Exercise goal: The answer is the set of lines that include "agent", copied from the data below.
*** Opening Supplied entries ***
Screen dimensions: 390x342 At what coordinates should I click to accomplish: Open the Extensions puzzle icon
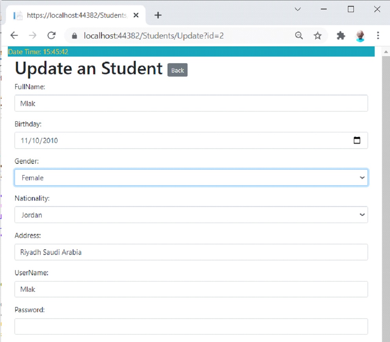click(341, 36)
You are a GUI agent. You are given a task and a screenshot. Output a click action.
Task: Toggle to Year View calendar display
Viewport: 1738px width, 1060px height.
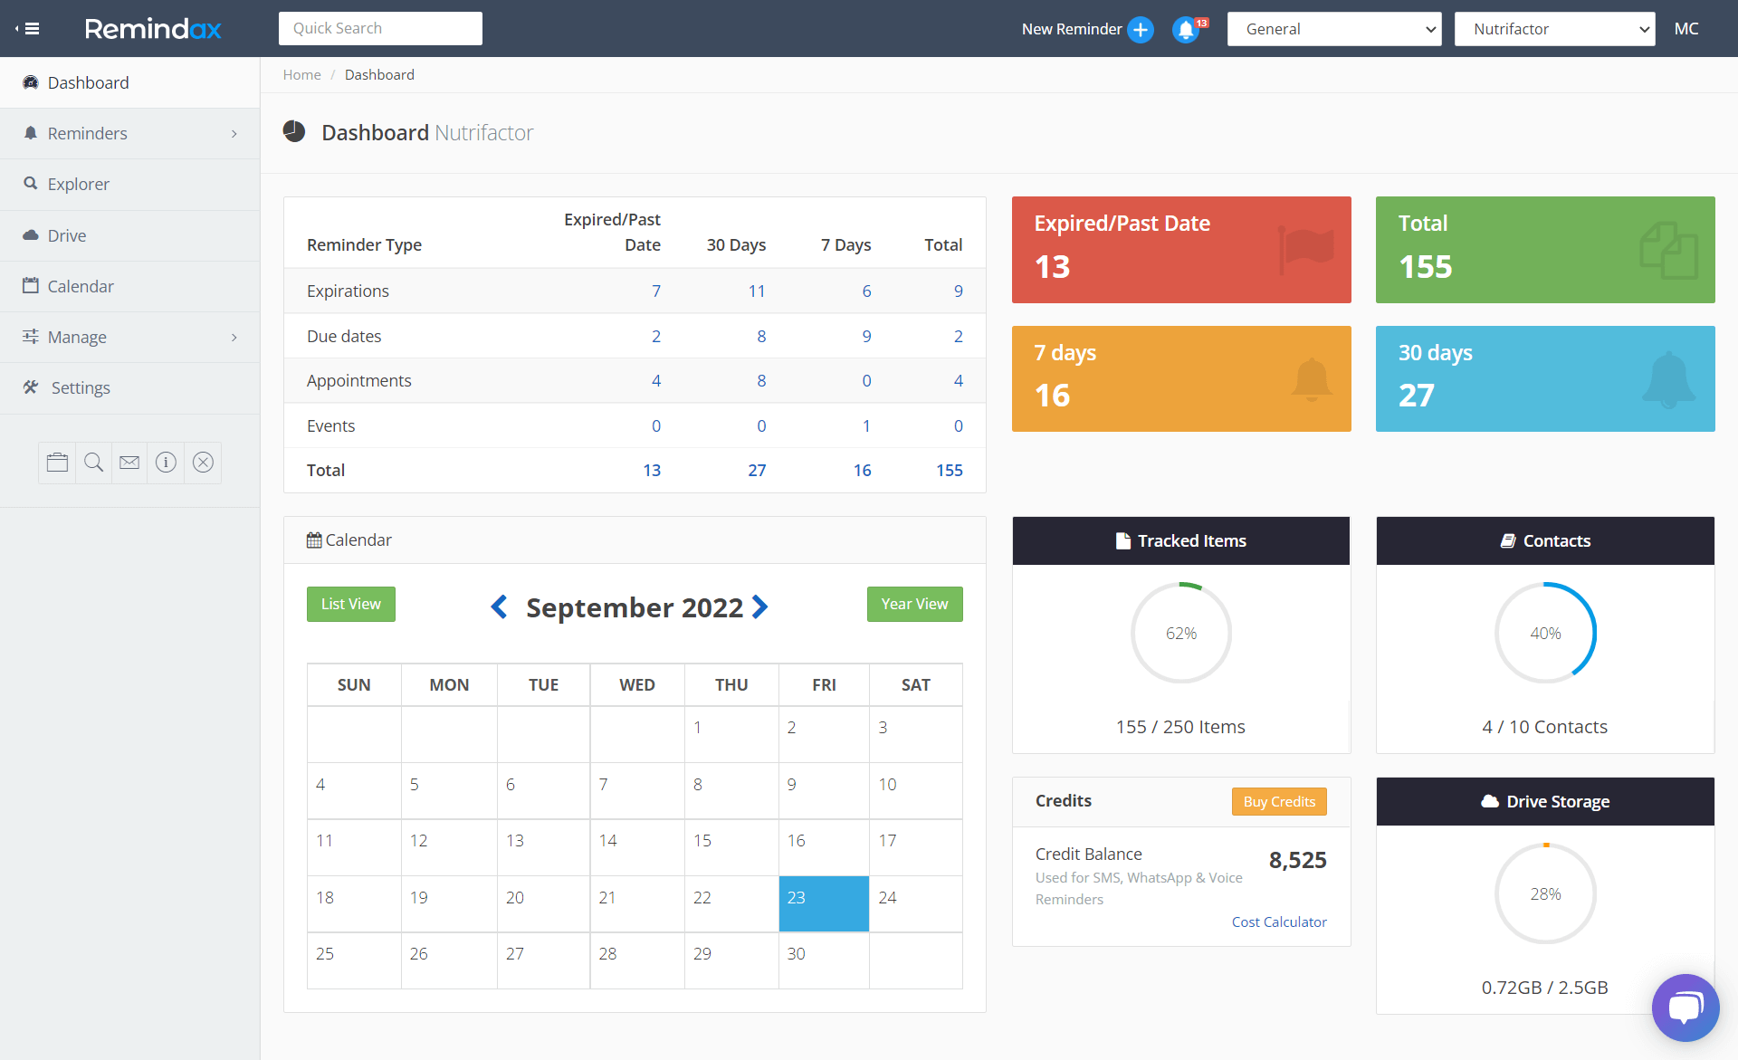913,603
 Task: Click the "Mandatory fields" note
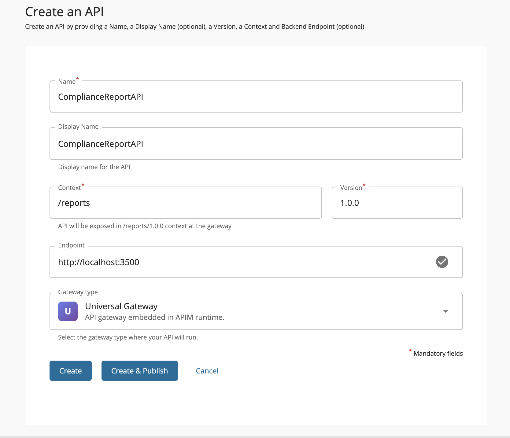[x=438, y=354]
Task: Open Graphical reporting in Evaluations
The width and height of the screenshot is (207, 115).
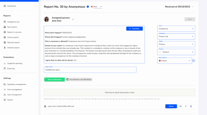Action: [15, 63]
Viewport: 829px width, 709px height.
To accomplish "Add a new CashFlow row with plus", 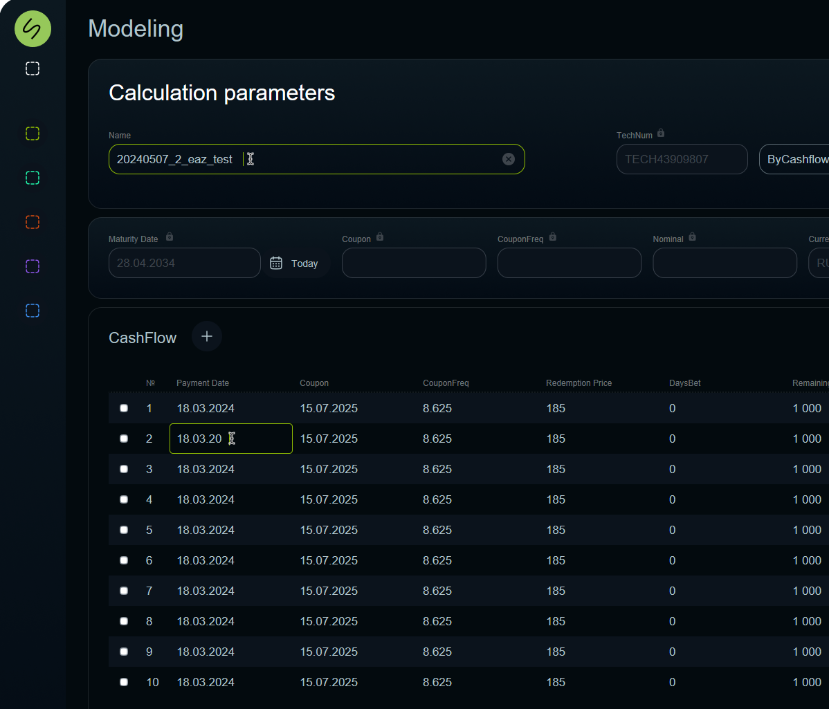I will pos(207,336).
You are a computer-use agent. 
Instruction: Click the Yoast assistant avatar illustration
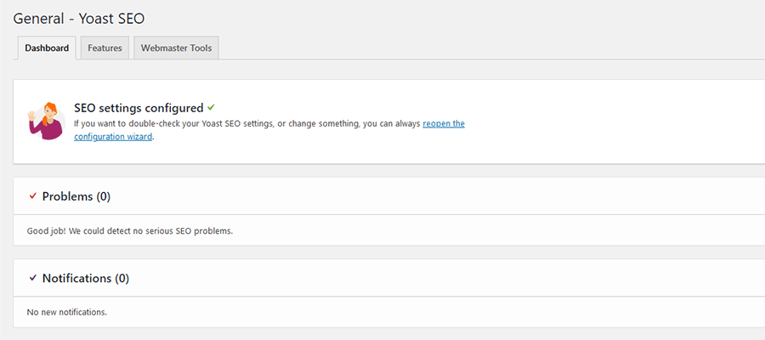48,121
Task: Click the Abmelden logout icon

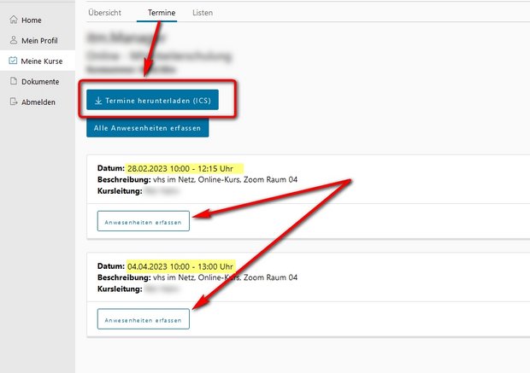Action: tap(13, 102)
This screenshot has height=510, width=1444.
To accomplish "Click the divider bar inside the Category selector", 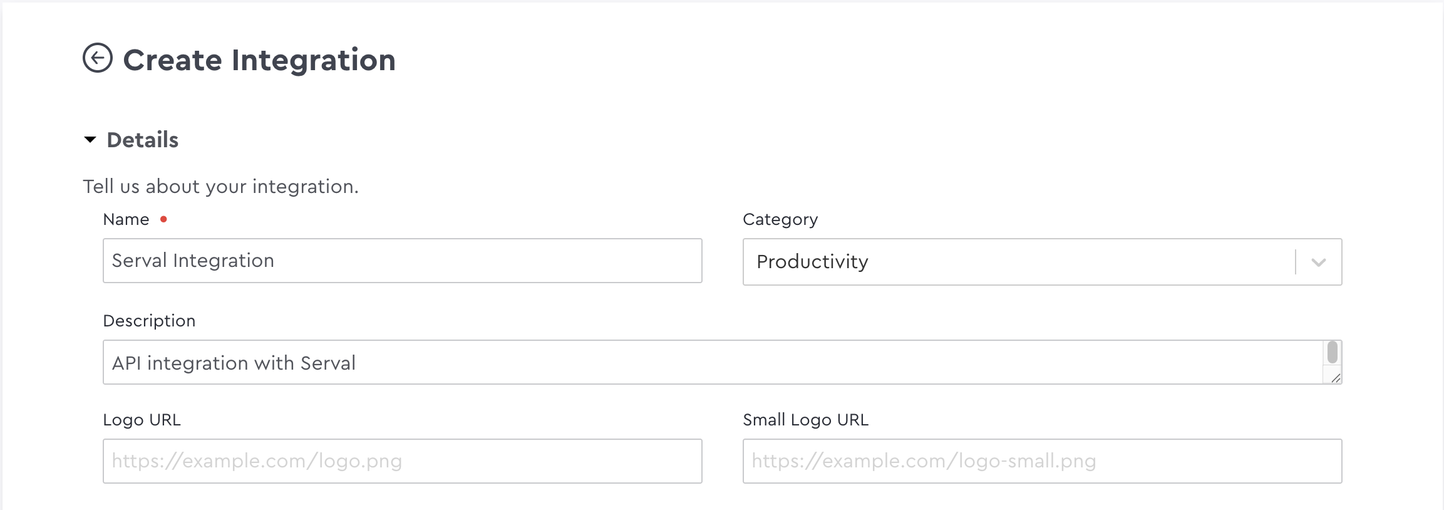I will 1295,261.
*** Closing Supplied entries ***
Solution to the exercise:
You are a GUI agent. You are given a task and a screenshot. Output a click action.
You are a computer-use agent. 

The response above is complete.